In order to carry out Bayesian inference, we need a model to carry out inference on.

For the SPIRE maps, our model is quite simple, with likelihood defined as:
    $L = p(\mathbf{d}|\mathbf{f}) \propto |\mathbf{N_d}|^{-1/2} \exp\big\{ -\frac{1}{2}(\mathbf{d}-\mathbf{Af})^T\mathbf{N_d}^{-1}(\mathbf{d}-\mathbf{Af})\big\}$

where:
    $\mathbf{N_{d,ii}} =\sigma_{inst.,ii}^2+\sigma_{conf.}^2$

Simplest model for XID+ assumes following:

* All sources are known and have positive flux (fi)
* A global background (B) contributes to all pixels 
* PRF is fixed and known
* Confusion noise is constant and not correlated across pixels
----
Because we are getting the joint probability distribution, our model is generative:
    
* Given parameters, we generate data and vica-versa
    
Compared to discriminative model (i.e. neural network), which only obtains conditional probability distribution:

* Neural network, give inputs, get output. Can't go other way'

Generative model is full probabilistic model.
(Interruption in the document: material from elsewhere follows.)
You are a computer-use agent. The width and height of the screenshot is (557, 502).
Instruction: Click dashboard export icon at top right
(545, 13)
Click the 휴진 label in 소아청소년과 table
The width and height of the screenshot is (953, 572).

Allows more complex relationships between observed and target variables


###  XID+ SCUBA2
XID+ applied to example SCUBA-2 image

Edit
* SAM simulation (with dust) ran through SMAP pipeline_ similar depth and size as COSMOS
* Use galaxies with an observed 100 micron flux of gt. $50\mathbf{\mu Jy}$. Gives 64823 sources
* Uninformative prior: uniform $0 - 10{^3} \mathbf{mJy}$


Import required modules

In [1]:
import sys
sys.path.append('/mnt/c/Users/spxmws/Documents/local-work/XID_plus/')
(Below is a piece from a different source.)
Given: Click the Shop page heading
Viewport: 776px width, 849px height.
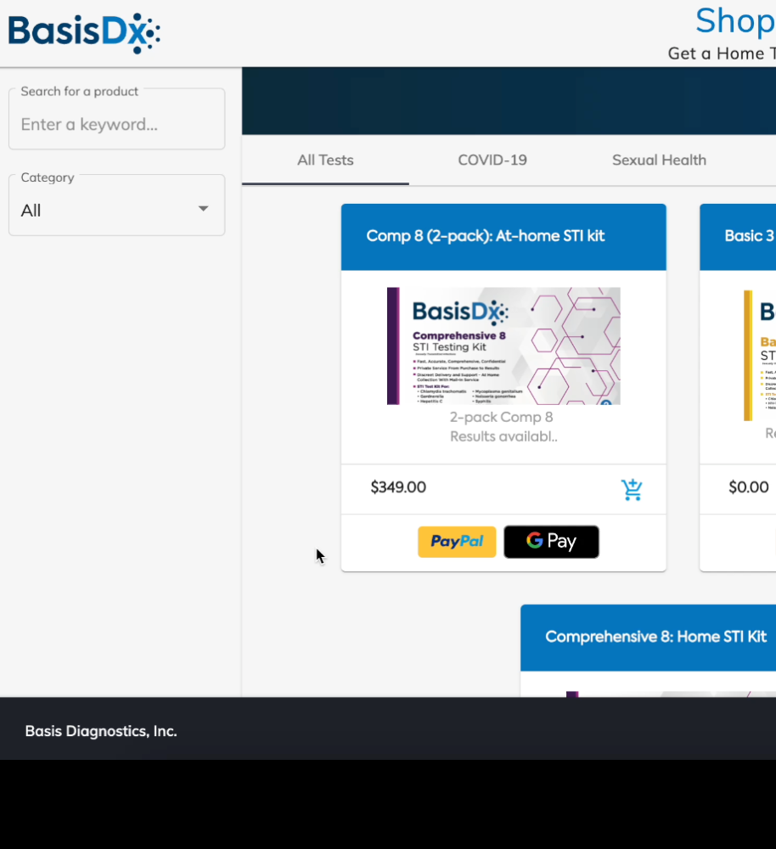Looking at the screenshot, I should [734, 21].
from astropy.io import ascii, fits
import pylab as plt
%matplotlib inline
from astropy import wcs


import numpy as np
import xidplus
from xidplus import moc_routines
import pickle



Set image and catalogue filenames

In [2]:
xidplus.__path__[0]

'/mnt/c/Users/spxmws/Documents/local-work/XID_plus/xidplus'

In [3]:
# set bands to run
bands = {"850": True, "450":False}

#Folder containing maps
imfolder='/mnt/c/Users/spxmws/Documents/local-work/S2COSMOS/2016/'

s850fits=imfolder+'COSMOS_all_2016-08-25_850_fcf_mf_crop.fits'# SCUBA-2 850 map
s450fits=imfolder+'cosmos_itermap_lacey_07012015_simulated_observation_w_noise_PMW_hipe.fits.gz'# SCUBA-2 450 map

# convert from SCUBA-2 format into standard fits
convertMaps = False
seperateErrMaps = True
if seperateErrMaps:
    s850ErrFits = imfolder+'COSMOS_all_2016-08-25_850_err_mf_crop.fits'
    s450ErrFits = imfolder+''

#Folder containing prior input catalogue
catfolder=imfolder
#prior catalogue
prior_cat='COSMOS-testCat.fits'

# matched filter
matchedFilter = True

#output folder
output_folder=imfolder

Load in images, noise maps, header info and WCS information

In [4]:
#-----850-------------
if bands["850"]:
    # open fits file
    hdulist = fits.open(s850fits)
    
    ## if convert change file structure
    if convertMaps:
        # adjust data and header into 2D rather than 3D
        header850 = hdulist[0].header
        header850['NAXIS'] = 2
        header850["i_naxis"] = 2
        del(header850['NAXIS3'])
        del(header850["CRPIX3"])
        del(header850["CDELT3"])
        del(header850["CRVAL3"])
        del(header850["CTYPE3"])
        del(header850["LBOUND3"])
        del(header850["CUNIT3"])

        im850phdu=header850
        im850hdu=header850

        # convert variance to error
        nim850 = np.sqrt(hdulist[1].data[0,:,:])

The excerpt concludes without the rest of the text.